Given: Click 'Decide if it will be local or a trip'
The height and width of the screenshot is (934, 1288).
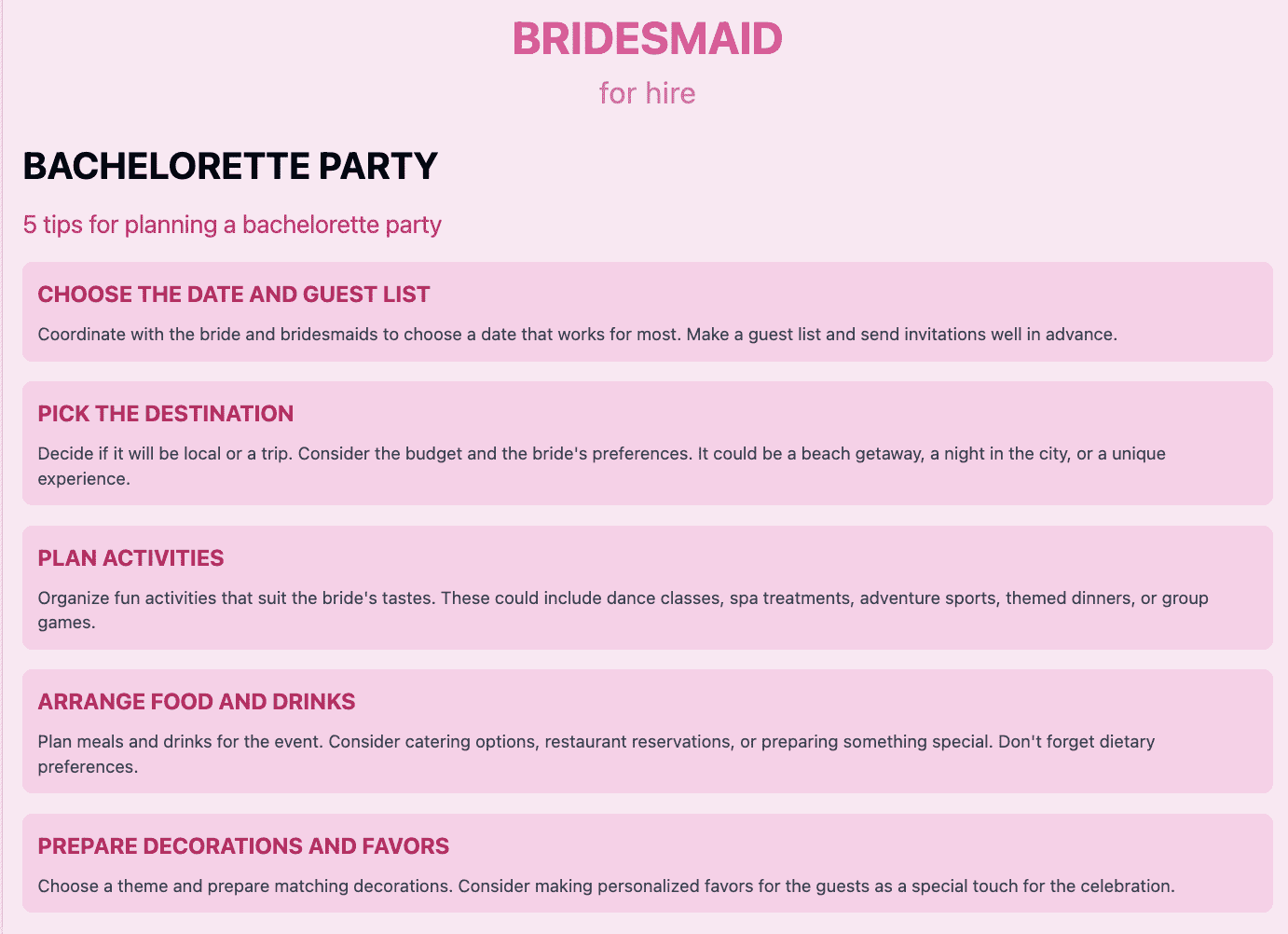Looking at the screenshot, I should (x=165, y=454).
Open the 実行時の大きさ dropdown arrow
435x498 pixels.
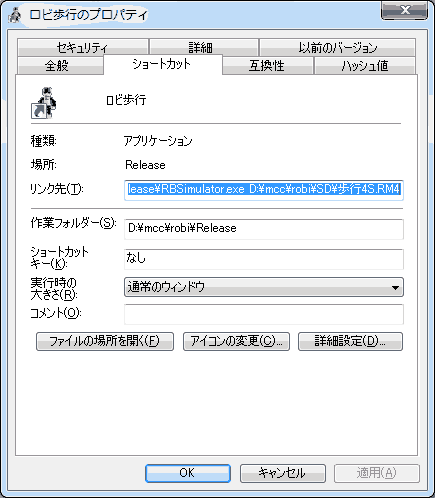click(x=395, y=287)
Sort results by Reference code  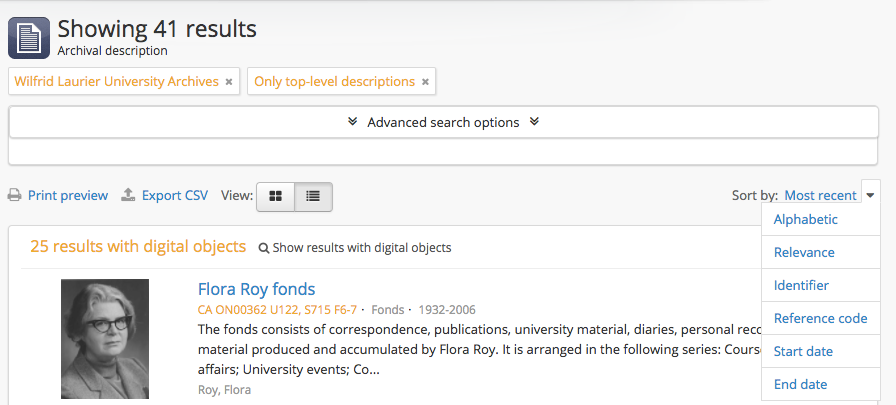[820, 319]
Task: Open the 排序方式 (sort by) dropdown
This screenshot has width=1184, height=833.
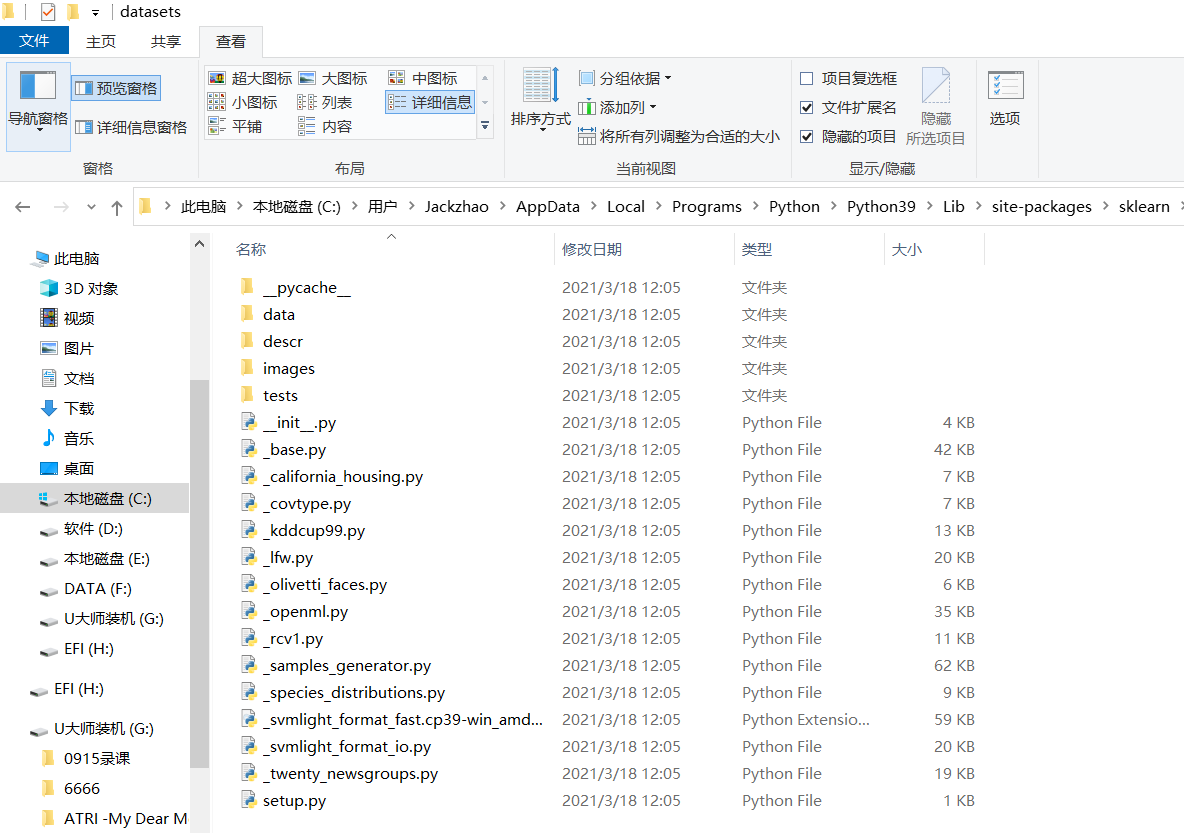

■ TASK STATEMENT: Every line in the data that holds the string "dropdown" should be returned.

■ REPLY:
Open the 実行時の大きさ dropdown arrow
Task: Open the 排序方式 (sort by) dropdown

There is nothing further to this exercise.